Wed Aug 16 16:45:37 CEST 2006

As I already mentioned in my previous e-mail ...

> OK. But perhaps it is possible to reverse it? I.e. if the last  
> token is less frequent, run the query execution backwards (in  
> therms of the sequence in the corpus). Of course, that might be  
> utter nonsense for someone who knows the internals.

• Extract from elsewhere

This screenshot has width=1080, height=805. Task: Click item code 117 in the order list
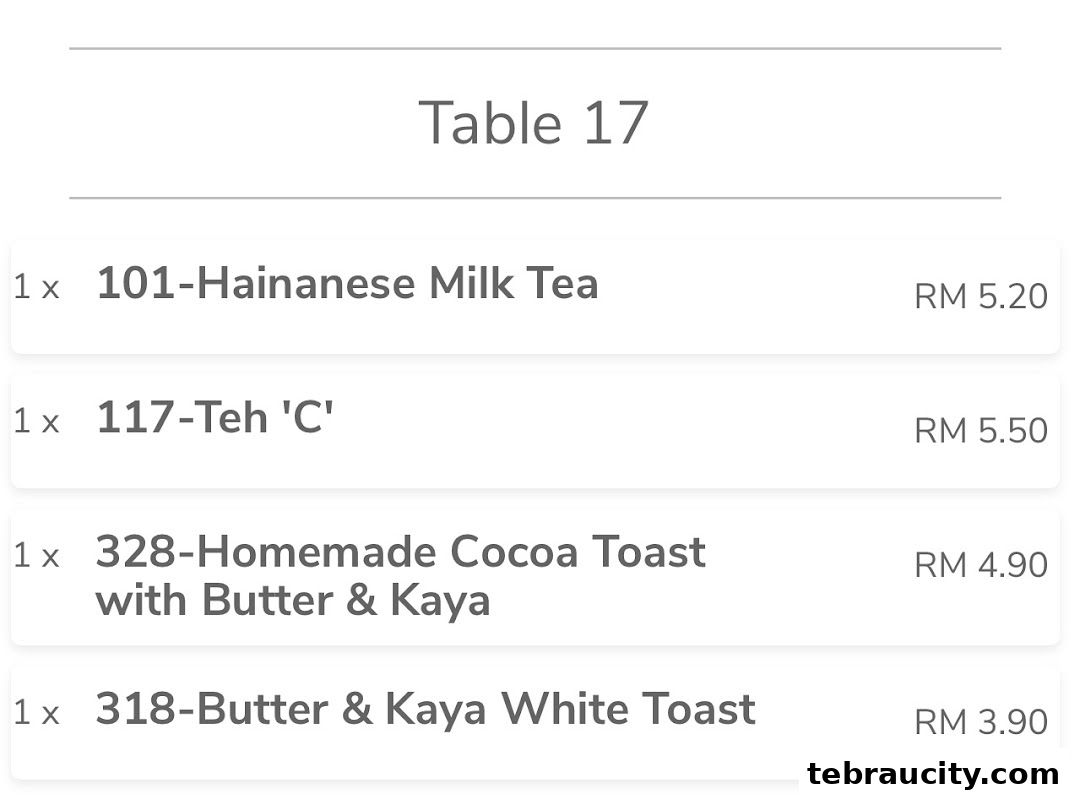(x=135, y=418)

... you're completely right.  In principle, it would be easy to  
reverse the FSA generated from a regular expression query and  
evaluate the query "backwards" if you find that the last term is very  
infrequent.  However, this would just catch one more special case -  
think about queries like the following:

   "the" "blithe" [pos="NN.*"]

Here, both the first and the last term match very many tokens. In  
order to evaluate this query efficiently using a positional index,  
one would have to start evaluation at "blithe" and run the FSA in  
both directions from there.  Slightly more complex queries may even  
require multiple start positions (think disjunctions, optionality,  
Kleene star), which might turn out to belong to the same overall  
match or different matches.  I guess it's obvious now that this  
approach becomes very complicated, and might make a good topic for a  
master's thesis ...

I suspect that a better approach towards optimization would be to  
translate the regexp-like CQP query into a conjunction of constraints  
(anybody know TIGERSearch?) and then try to optimize evaluation of  
those constraints as you would optimize a SQL query.  Still very  
challenging, though, unless you just want to optimize the simple  
queries that 95% of Google users type in.

Perhaps more on ideas for query optimization in a future tech note -  
and I hope that you'll chime in with your ideas when I've explained  
the query evaluation mechanism at last.

All the best,
Stefan